Jew in the City panel moderator Malina Saval commented on the protest’s Instagram post: “Will anybody be calling out Hamas, an Iran-backed terrorist regime that rapes and murders and slaughters its own people? Will there be actual support of the Palestinian people or is this just a gathering of Jew haters,” Saval wrote. “I’ll be moderating an event Sunday at Sundance at 11:30 am with Noa Tishby and Allison Josephs about the danger of Jewish blood libels and antisemitic tropes it’s anybody wants to come and actually help spread peace. If not, enjoy cheering on the terrorists. They’re coming to America next. Get ready.”

Khan described Saval’s post as “inflammatory” rhetoric.

“I think that takes the focus away from the cause. We are not against Jewish people,” Khan said. “We are against the state of Israel, and we are against what the state of Israel is doing to the Palestinians, and if we try and engage with people who are so far on the other side of what we believe in, then we are not centering the voices of Palestinians. That’s really the end goal here. It’s not to escalate things. It is not to cause issues with people who feel extremely differently than we do.”

Khan added that Saval’s comments about terrorists “coming to America next” can make those who are immigrants or refugees “feel unwelcome in this country.”

Saval, who is on the board for Jew in the City’s Hollywood Bureau and is a editor in chief with Pasadena Magazine and staff writer at Los Angeles Magazine (Saval previously wrote for Variety, which is owned by IndieWire’s parent company PMC) spoke with IndieWire and stood by her remarks. However, she clarified that her issue is with Hamas, not Palestinians or Muslims. She pushed back on the idea that it would be inflammatory to see Hamas as anything but a terrorist organization and said “it’s not genocide to defend one’s country” from terrorist attacks like the one on Oct 7.

“Let’s have a conversation about it. We’re more than happy to have her and everyone there,” Saval said. “And I meant what I said: Will there be any conversation about what’s best for the Palestinians? Because I think any rational human being would believe, would know that what’s best for Palestinian culture is not to be ruled and enslaved by a terrorist organization. Palestinians deserve amazing schools. Their children deserve summer camps. They deserve education. They deserve to make a living wage.”

Saval also challenged Khan’s notion that there is a bias in the news media about Muslims and Palestinians, citing a stat from the Anti-Defamation League that says antisemitic incidents in the U.S. have risen 360 percent in the 100+ days since the Oct. 7 attack. But she also welcomed a deeper conversation, wondering why the group would choose to have its demonstration when her panel is taking place.
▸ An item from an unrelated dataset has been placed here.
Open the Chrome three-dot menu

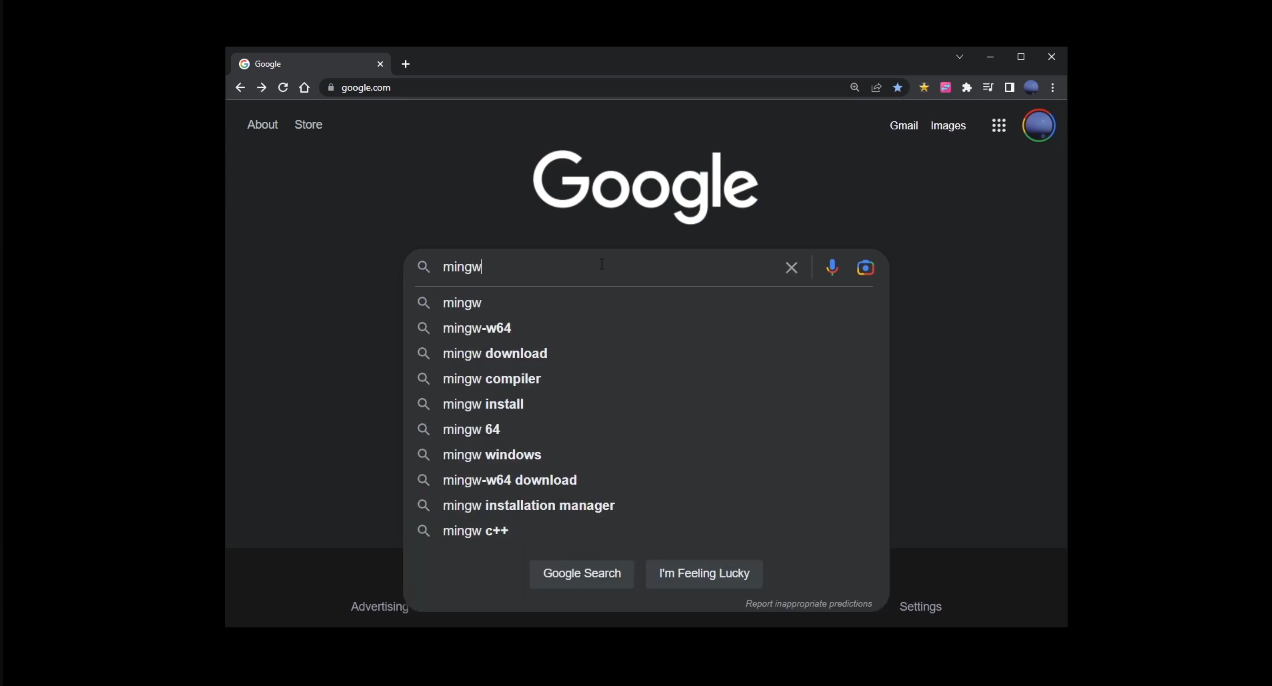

Added Josephs, “It’s a scary time for a Jewish person to go to any Jewish institution, to wear any Jewish article of clothing. As Orthodox Jews, we feel as acutely because we are going to Jewish schools, kosher stores, synagogues multiple times a day. But I will tell you that I am concerned, and I am hoping that the Sundance infrastructure will be able to keep us both physically and psychologically safe.”